TASK LIST:
1. According to the minisymposium announcement, where is the event held?
2. Rewrite the minisymposium announcement starting at "HPC Graph Analysis" and ending at "torrential data streams.", replacing "sparsity" with "irregularity".

HPC Graph Analysis

SIAM AN10 Minisymposium on Analyzing Massive Real-World Graphs

David L. Lawrence Convention Center
Pittsburgh, PA

12-16 July 2010

Scope and Goals:

Emerging real-world graph problems include detecting community structure in large social networks, improving the resilience of the electric power grid, and detecting and preventing disease in human populations. Unlike traditional applications in computational science and engineering, solving these problems at scale often raises new challenges because of sparsity and the lack of locality in the data, the need for additional research on scalable algorithms and development of frameworks for solving these problems on high performance computers, and the need for improved models that also capture the noise and bias inherent in the torrential data streams.


AN10 logoThis workshop is co-located with SIAM AN10, held 12-16 July 2010, at the David L. Lawrence Convention Center
in Pittsburgh, PA. Registration information for AN10 can be found at here.

SOURCE INFORMATION:
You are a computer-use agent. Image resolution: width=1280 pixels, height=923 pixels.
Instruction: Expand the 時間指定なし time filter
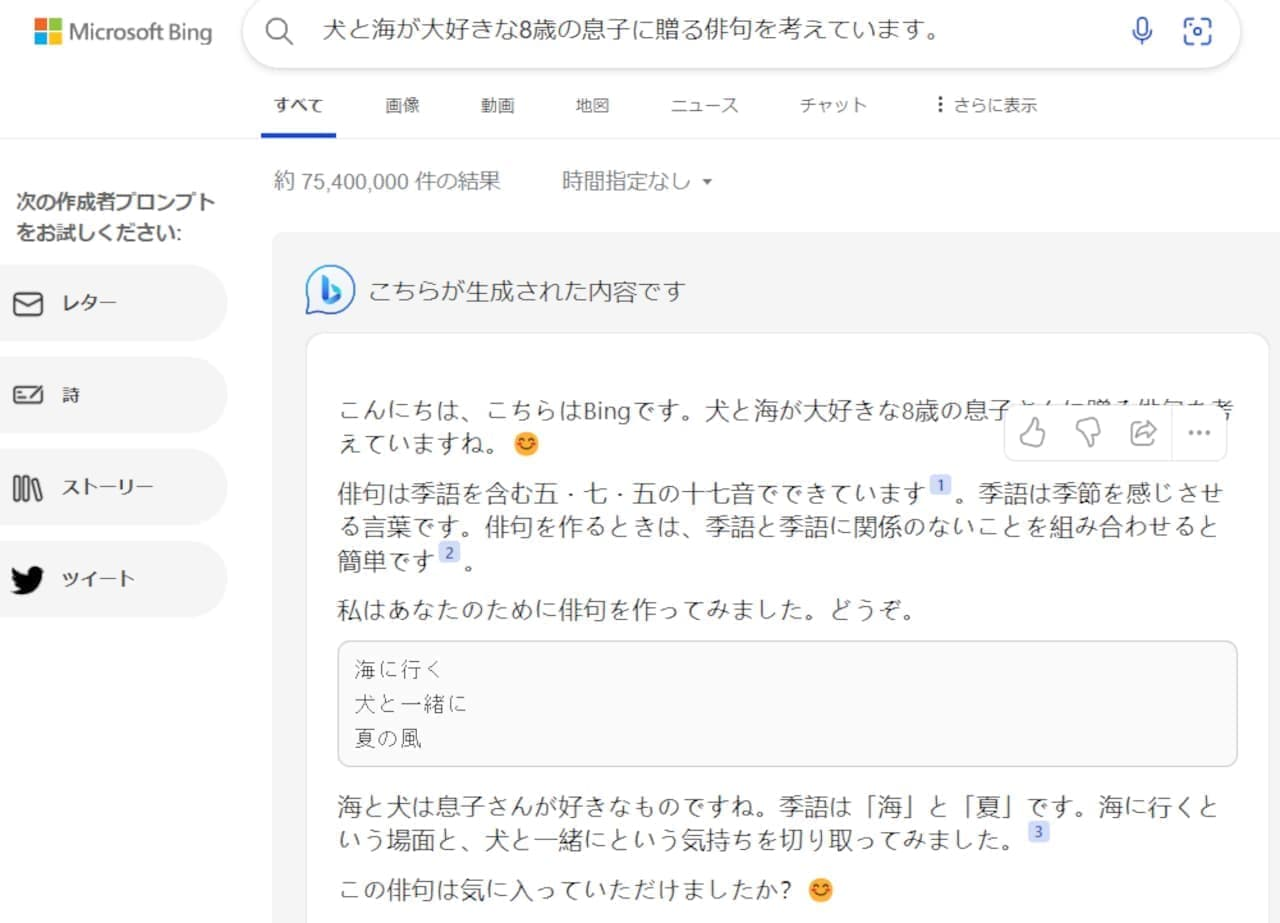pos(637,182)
--
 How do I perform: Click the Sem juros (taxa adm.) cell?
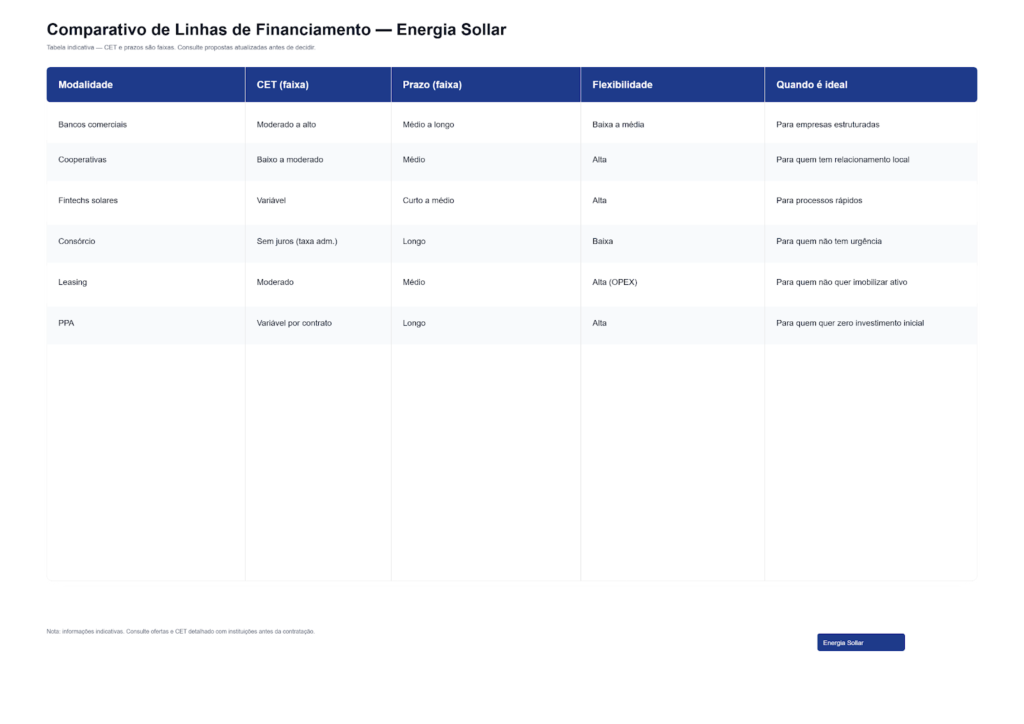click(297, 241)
==
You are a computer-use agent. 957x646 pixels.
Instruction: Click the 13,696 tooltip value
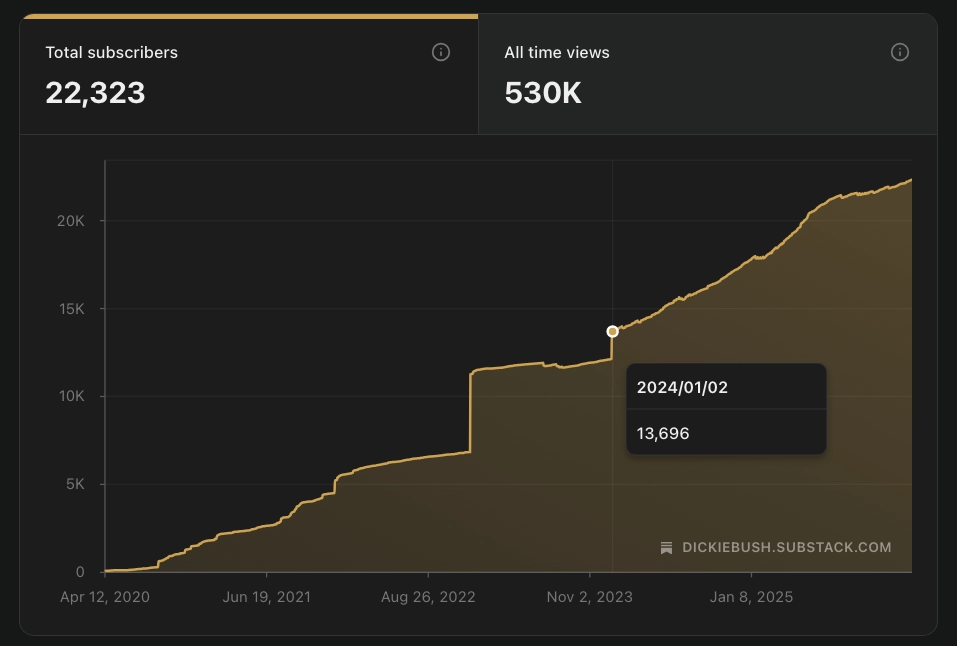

SOLUTIONS IN ORDER:
1. At the David L. Lawrence Convention Center in Pittsburgh, PA.

2.
HPC Graph Analysis

SIAM AN10 Minisymposium on Analyzing Massive Real-World Graphs

David L. Lawrence Convention Center
Pittsburgh, PA

12-16 July 2010

Scope and Goals:

Emerging real-world graph problems include detecting community structure in large social networks, improving the resilience of the electric power grid, and detecting and preventing disease in human populations. Unlike traditional applications in computational science and engineering, solving these problems at scale often raises new challenges because of irregularity and the lack of locality in the data, the need for additional research on scalable algorithms and development of frameworks for solving these problems on high performance computers, and the need for improved models that also capture the noise and bias inherent in the torrential data streams.